Seven extended papers were selected from among all the accepted papers by the special issue guest editors Yingxia Shao, Yanyan Shen, Bin Cui, and Jeffrey Xu Yu, based on the relevance to the journal and the reviews of the conference version of the papers. The authors were asked to revise the conference paper for journal publication and in accordance with customary practice of adding 30% new materials. The revised papers again went through the review process in accordance with DSE guidelines and are finally presented to the readers in the present form.

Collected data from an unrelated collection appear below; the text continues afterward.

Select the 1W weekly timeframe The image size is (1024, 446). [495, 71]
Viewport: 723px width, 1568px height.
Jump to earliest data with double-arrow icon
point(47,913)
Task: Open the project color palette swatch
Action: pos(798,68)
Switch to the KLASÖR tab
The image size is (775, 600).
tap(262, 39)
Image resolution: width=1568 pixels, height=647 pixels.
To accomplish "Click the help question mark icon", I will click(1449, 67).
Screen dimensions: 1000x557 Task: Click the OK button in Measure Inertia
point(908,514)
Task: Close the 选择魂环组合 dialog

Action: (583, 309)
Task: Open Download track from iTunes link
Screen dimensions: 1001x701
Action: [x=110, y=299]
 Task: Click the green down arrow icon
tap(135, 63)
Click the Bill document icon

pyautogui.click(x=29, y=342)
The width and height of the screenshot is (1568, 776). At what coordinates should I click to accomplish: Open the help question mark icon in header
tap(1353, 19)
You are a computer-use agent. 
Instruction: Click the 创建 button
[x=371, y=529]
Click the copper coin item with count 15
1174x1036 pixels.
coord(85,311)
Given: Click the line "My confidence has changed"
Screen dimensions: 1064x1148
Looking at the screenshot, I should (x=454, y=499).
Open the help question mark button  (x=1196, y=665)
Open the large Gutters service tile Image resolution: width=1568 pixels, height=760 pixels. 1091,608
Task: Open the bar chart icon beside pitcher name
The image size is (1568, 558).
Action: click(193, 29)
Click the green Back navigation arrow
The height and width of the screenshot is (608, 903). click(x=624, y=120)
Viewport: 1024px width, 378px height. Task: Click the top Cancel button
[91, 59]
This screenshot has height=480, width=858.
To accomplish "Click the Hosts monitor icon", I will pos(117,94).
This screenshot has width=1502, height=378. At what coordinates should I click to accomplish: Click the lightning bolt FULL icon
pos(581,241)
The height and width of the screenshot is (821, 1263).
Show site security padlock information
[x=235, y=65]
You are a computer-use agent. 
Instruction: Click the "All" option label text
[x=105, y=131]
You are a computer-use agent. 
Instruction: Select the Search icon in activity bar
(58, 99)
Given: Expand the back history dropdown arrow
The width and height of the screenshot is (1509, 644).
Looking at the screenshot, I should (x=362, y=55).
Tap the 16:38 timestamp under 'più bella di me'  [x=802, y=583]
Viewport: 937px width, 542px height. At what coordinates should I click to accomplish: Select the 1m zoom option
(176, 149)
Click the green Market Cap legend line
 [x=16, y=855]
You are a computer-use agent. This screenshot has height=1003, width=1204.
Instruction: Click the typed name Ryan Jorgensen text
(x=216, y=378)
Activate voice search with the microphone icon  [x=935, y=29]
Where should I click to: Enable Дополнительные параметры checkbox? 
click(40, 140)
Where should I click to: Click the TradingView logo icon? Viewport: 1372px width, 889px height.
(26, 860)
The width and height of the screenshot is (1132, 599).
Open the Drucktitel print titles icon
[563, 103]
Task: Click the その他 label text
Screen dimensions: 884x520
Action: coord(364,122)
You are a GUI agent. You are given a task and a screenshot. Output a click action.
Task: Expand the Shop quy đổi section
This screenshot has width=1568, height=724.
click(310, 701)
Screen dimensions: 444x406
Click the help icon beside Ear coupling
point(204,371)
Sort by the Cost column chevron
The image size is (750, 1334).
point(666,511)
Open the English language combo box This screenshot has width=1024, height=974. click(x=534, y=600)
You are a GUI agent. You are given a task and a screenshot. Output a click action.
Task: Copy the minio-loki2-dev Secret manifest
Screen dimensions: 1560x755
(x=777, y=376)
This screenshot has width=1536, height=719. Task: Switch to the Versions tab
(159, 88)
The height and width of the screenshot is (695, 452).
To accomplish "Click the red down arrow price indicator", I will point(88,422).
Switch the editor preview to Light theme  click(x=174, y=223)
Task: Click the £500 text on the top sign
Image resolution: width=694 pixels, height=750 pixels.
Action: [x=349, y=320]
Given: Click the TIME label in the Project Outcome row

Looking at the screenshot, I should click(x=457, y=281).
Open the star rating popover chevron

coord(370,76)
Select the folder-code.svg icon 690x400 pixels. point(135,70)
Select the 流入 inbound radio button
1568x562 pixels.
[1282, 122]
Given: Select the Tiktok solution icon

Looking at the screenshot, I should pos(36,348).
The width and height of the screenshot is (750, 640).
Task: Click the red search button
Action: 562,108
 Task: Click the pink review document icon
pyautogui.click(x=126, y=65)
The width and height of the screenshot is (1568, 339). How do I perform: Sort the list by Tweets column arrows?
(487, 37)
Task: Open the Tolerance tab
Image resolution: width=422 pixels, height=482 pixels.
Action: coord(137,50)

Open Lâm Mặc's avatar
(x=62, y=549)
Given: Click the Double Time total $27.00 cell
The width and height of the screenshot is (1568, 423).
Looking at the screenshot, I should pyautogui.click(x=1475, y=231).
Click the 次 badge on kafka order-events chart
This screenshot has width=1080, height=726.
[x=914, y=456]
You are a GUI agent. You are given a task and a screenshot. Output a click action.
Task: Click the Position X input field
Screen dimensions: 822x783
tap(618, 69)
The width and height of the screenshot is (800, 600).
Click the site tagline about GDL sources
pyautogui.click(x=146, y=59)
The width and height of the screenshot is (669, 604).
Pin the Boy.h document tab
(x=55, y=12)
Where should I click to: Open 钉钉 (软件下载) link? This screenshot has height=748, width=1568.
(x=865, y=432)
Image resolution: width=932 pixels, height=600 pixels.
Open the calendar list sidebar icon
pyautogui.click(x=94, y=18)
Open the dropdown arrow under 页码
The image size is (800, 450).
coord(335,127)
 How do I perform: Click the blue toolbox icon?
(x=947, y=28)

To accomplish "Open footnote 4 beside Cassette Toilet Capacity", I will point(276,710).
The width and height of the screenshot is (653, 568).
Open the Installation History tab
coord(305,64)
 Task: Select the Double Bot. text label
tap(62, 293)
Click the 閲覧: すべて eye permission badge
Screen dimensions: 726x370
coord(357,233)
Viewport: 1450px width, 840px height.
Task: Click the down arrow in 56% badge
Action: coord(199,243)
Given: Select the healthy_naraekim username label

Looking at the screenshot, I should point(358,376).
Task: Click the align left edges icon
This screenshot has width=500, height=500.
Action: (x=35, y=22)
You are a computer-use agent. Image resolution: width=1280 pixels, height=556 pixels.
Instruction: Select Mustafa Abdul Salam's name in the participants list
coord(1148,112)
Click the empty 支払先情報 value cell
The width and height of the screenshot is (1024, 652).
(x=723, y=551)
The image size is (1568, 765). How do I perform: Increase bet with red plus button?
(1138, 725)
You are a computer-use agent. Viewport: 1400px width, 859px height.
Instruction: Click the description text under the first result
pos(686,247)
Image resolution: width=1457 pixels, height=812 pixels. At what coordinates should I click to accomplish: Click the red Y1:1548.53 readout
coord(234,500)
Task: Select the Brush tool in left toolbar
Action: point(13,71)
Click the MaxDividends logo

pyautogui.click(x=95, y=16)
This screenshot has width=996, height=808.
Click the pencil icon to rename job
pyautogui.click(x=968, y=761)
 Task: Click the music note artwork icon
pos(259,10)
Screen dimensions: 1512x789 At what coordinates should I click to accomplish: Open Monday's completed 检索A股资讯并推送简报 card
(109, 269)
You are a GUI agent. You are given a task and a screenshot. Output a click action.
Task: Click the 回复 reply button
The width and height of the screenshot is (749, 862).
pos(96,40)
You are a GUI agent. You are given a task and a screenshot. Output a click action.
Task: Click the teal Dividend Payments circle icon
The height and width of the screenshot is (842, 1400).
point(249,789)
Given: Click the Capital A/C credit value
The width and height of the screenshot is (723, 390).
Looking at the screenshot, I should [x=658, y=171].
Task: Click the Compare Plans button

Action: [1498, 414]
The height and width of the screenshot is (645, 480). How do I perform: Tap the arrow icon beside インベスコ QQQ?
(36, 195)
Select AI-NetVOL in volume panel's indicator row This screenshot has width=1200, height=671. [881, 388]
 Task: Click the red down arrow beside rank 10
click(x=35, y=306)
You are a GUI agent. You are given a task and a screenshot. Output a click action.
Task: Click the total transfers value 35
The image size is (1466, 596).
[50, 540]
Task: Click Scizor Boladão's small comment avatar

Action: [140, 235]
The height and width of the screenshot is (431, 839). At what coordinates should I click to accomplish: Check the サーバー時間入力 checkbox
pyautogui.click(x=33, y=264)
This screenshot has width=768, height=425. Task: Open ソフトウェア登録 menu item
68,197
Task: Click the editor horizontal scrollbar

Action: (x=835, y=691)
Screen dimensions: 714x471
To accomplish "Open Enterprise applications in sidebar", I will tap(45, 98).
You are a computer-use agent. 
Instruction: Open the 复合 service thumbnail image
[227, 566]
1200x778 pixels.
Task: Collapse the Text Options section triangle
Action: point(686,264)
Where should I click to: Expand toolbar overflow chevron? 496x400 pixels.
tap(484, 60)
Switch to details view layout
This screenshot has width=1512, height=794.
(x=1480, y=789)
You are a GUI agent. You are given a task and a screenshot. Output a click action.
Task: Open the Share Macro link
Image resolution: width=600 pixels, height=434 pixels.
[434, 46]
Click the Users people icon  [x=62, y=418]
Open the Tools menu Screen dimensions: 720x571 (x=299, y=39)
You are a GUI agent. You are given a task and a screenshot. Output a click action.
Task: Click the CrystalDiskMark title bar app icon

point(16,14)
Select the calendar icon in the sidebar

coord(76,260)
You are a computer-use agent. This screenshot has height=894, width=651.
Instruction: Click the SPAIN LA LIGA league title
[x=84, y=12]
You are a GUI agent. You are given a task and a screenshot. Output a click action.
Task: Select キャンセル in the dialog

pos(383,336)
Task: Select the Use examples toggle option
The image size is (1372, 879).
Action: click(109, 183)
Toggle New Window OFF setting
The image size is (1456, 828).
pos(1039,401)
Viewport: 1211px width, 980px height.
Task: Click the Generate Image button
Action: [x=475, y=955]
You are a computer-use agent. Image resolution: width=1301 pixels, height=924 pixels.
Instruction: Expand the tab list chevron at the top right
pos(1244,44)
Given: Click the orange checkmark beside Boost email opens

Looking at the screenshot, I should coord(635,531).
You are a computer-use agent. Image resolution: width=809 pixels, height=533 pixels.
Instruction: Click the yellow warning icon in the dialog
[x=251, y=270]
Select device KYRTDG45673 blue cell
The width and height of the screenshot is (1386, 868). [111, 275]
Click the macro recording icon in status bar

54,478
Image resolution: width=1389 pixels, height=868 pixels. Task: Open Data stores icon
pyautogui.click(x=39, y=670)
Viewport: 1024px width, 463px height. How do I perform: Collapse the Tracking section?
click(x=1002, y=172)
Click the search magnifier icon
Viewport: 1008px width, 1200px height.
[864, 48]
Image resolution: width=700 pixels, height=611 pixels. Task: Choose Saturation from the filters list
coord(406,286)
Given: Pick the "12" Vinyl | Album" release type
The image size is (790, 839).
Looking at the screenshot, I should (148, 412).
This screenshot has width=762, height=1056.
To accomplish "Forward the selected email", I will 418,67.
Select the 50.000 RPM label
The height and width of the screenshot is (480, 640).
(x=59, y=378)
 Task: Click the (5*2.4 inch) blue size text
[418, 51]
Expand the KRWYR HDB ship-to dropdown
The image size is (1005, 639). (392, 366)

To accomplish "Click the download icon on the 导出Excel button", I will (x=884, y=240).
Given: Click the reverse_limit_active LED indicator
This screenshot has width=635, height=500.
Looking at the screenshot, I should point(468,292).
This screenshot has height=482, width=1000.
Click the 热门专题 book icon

The seven extended papers cover a variety of topics related to database, data science and engineering. This issue includes four papers. The first “Exploiting Latent Semantic Subspaces to Derive Associations for Specific Pharmaceutical Semantics” presented an approach to extract interpretable latent semantic subspace from the neural-embedding models in the biomedical domain. The second paper “AGTR: Adversarial Generation of Target Review for Rating Prediction” introduced a recommendation model that can generate the unseen reviews for target users and items with adversarial training for rating prediction. The third paper “Show me the crowds! Revealing Cluster Structures through AMTICS” proposed a novel and efficient visualization approach to interactively and fast mine coarse insights in very dynamic and rapid changing applications. The fourth paper “Consensus-based Group Task Assignment with Social Impact in Spatial Crowdsourcing” proposed a novel framework for group task assignment based on two preference-related techniques—social impact-based preference modeling and preference-aware group task Assignment.

In upcoming issues of DSE, three additional papers selected from DASFAA 2020 will be published. The first “Parrot: A Progressive Analysis System on Large Text Collections” presented a sample-based progressive query processing model that is based on an incremental execution engine for large text collections. The second paper “Blocking techniques for Entity Linkage: a semantics-based approach” presented two automatic blocking strategies that capture the semantic properties of data by means of recent Deep Learning frameworks. The last paper “Heterogeneous CPU-GPU Epsilon Grid Joins: Static and Dynamic Work Partitioning Strategies” presented a heterogeneous CPU-GPU distance similarity join algorithm via efficiently partitioning the work between CPU and GPU.

We hope that the readers enjoy this special issue. We would like to acknowledge the work done by all the authors and their willingness to contribute their papers to this special issue. We thank all the reviewers for their expert comments and assistance in timely reviews. Finally, a note of thanks is to DSE Editors-in-Chief X. Sean Wang and Timos Sellis for their guidance and support in this process.